■ EXCERPTED DATA ■
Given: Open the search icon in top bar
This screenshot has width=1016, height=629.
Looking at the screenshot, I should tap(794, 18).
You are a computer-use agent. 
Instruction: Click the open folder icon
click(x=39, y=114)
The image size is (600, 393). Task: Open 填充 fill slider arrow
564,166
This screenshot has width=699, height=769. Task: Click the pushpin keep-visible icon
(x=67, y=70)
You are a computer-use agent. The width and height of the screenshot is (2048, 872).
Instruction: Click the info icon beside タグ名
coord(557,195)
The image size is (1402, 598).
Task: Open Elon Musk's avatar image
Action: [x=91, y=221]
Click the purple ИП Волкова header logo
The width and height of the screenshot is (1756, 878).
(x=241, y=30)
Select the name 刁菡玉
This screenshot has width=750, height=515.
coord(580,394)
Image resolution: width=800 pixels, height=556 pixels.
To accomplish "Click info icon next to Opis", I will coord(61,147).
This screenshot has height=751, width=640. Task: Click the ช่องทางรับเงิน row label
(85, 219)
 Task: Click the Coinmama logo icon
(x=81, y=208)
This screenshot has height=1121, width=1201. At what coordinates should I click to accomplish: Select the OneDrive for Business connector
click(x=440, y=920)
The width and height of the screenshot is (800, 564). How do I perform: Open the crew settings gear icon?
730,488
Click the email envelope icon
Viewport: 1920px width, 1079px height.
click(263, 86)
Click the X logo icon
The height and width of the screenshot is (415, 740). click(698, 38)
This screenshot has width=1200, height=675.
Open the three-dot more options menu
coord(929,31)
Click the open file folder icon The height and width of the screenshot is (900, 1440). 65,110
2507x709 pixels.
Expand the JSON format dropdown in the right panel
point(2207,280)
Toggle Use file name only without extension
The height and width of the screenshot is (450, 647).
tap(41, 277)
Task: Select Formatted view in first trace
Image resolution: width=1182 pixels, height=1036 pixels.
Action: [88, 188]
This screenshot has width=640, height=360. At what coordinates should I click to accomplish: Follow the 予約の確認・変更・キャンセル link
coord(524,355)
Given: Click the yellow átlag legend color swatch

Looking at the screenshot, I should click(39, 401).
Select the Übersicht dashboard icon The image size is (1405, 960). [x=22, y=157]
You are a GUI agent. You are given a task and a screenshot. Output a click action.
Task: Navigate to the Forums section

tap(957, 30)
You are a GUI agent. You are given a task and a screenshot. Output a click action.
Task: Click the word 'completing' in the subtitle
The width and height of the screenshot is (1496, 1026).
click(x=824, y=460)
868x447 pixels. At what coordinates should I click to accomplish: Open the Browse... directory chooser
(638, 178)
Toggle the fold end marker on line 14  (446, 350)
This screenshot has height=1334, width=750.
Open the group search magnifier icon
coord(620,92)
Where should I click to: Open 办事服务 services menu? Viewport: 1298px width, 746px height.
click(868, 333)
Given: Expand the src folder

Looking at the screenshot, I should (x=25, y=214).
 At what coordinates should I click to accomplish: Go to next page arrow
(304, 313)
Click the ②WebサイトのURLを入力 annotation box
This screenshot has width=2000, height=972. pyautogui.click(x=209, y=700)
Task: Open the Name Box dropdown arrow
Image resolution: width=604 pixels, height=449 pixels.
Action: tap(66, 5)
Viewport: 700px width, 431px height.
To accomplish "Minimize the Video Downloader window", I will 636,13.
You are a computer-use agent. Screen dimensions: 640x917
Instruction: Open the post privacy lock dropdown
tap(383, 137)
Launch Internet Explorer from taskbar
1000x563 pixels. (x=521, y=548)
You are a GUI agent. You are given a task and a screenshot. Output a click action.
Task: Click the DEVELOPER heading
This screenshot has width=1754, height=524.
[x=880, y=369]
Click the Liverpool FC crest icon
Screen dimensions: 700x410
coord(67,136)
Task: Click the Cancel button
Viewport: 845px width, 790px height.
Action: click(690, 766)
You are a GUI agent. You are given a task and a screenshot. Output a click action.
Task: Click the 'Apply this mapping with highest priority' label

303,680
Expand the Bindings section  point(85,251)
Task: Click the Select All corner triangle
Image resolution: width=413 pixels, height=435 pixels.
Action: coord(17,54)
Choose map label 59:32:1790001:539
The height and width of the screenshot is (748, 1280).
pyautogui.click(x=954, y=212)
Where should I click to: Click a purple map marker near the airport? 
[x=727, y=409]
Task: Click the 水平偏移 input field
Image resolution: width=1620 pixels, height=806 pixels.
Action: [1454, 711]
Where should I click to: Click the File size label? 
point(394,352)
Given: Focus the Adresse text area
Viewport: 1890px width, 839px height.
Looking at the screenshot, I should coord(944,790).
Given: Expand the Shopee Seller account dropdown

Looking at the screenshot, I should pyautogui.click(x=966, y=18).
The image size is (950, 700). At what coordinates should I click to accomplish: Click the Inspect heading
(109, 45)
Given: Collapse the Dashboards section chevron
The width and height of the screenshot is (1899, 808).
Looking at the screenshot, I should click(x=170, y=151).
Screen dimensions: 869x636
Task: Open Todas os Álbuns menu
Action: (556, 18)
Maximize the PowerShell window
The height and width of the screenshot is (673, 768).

■ ABOUT THIS TASK ■
Return the listing above in its exact form.

■ ANSWER SPACE ■
Given: Open the search icon in top bar
This screenshot has width=1016, height=629.
Looking at the screenshot, I should tap(794, 18).
You are a computer-use agent. 
Instruction: Click the open folder icon
click(x=39, y=114)
The image size is (600, 393). Task: Open 填充 fill slider arrow
564,166
This screenshot has width=699, height=769. Task: Click the pushpin keep-visible icon
(x=67, y=70)
You are a computer-use agent. The width and height of the screenshot is (2048, 872).
Instruction: Click the info icon beside タグ名
coord(557,195)
The image size is (1402, 598).
Task: Open Elon Musk's avatar image
Action: [x=91, y=221]
Click the purple ИП Волкова header logo
The width and height of the screenshot is (1756, 878).
(x=241, y=30)
Select the name 刁菡玉
This screenshot has width=750, height=515.
coord(580,394)
Image resolution: width=800 pixels, height=556 pixels.
To accomplish "Click info icon next to Opis", I will coord(61,147).
This screenshot has height=751, width=640. Task: Click the ช่องทางรับเงิน row label
(85, 219)
 Task: Click the Coinmama logo icon
(x=81, y=208)
This screenshot has height=1121, width=1201. At what coordinates should I click to accomplish: Select the OneDrive for Business connector
click(x=440, y=920)
The width and height of the screenshot is (800, 564). How do I perform: Open the crew settings gear icon?
730,488
Click the email envelope icon
Viewport: 1920px width, 1079px height.
click(263, 86)
Click the X logo icon
The height and width of the screenshot is (415, 740). click(698, 38)
This screenshot has width=1200, height=675.
Open the three-dot more options menu
coord(929,31)
Click the open file folder icon The height and width of the screenshot is (900, 1440). 65,110
2507x709 pixels.
Expand the JSON format dropdown in the right panel
point(2207,280)
Toggle Use file name only without extension
The height and width of the screenshot is (450, 647).
tap(41, 277)
Task: Select Formatted view in first trace
Image resolution: width=1182 pixels, height=1036 pixels.
Action: [88, 188]
This screenshot has width=640, height=360. At what coordinates should I click to accomplish: Follow the 予約の確認・変更・キャンセル link
coord(524,355)
Given: Click the yellow átlag legend color swatch

Looking at the screenshot, I should click(39, 401).
Select the Übersicht dashboard icon The image size is (1405, 960). [x=22, y=157]
You are a GUI agent. You are given a task and a screenshot. Output a click action.
Task: Navigate to the Forums section

tap(957, 30)
You are a GUI agent. You are given a task and a screenshot. Output a click action.
Task: Click the word 'completing' in the subtitle
The width and height of the screenshot is (1496, 1026).
click(x=824, y=460)
868x447 pixels. At what coordinates should I click to accomplish: Open the Browse... directory chooser
(638, 178)
Toggle the fold end marker on line 14  (446, 350)
This screenshot has height=1334, width=750.
Open the group search magnifier icon
coord(620,92)
Where should I click to: Open 办事服务 services menu? Viewport: 1298px width, 746px height.
click(868, 333)
Given: Expand the src folder

Looking at the screenshot, I should (x=25, y=214).
 At what coordinates should I click to accomplish: Go to next page arrow
(304, 313)
Click the ②WebサイトのURLを入力 annotation box
This screenshot has width=2000, height=972. pyautogui.click(x=209, y=700)
Task: Open the Name Box dropdown arrow
Image resolution: width=604 pixels, height=449 pixels.
Action: tap(66, 5)
Viewport: 700px width, 431px height.
To accomplish "Minimize the Video Downloader window", I will 636,13.
You are a computer-use agent. Screen dimensions: 640x917
Instruction: Open the post privacy lock dropdown
tap(383, 137)
Launch Internet Explorer from taskbar
1000x563 pixels. (x=521, y=548)
You are a GUI agent. You are given a task and a screenshot. Output a click action.
Task: Click the DEVELOPER heading
This screenshot has width=1754, height=524.
[x=880, y=369]
Click the Liverpool FC crest icon
Screen dimensions: 700x410
coord(67,136)
Task: Click the Cancel button
Viewport: 845px width, 790px height.
Action: click(690, 766)
You are a GUI agent. You are given a task and a screenshot. Output a click action.
Task: Click the 'Apply this mapping with highest priority' label

303,680
Expand the Bindings section  point(85,251)
Task: Click the Select All corner triangle
Image resolution: width=413 pixels, height=435 pixels.
Action: coord(17,54)
Choose map label 59:32:1790001:539
The height and width of the screenshot is (748, 1280).
pyautogui.click(x=954, y=212)
Where should I click to: Click a purple map marker near the airport? 
[x=727, y=409]
Task: Click the 水平偏移 input field
Image resolution: width=1620 pixels, height=806 pixels.
Action: [1454, 711]
Where should I click to: Click the File size label? 
point(394,352)
Given: Focus the Adresse text area
Viewport: 1890px width, 839px height.
Looking at the screenshot, I should coord(944,790).
Given: Expand the Shopee Seller account dropdown

Looking at the screenshot, I should pyautogui.click(x=966, y=18).
The image size is (950, 700). At what coordinates should I click to accomplish: Click the Inspect heading
(109, 45)
Given: Collapse the Dashboards section chevron
The width and height of the screenshot is (1899, 808).
Looking at the screenshot, I should click(x=170, y=151).
Screen dimensions: 869x636
Task: Open Todas os Álbuns menu
Action: (556, 18)
Maximize the PowerShell window
The height and width of the screenshot is (673, 768).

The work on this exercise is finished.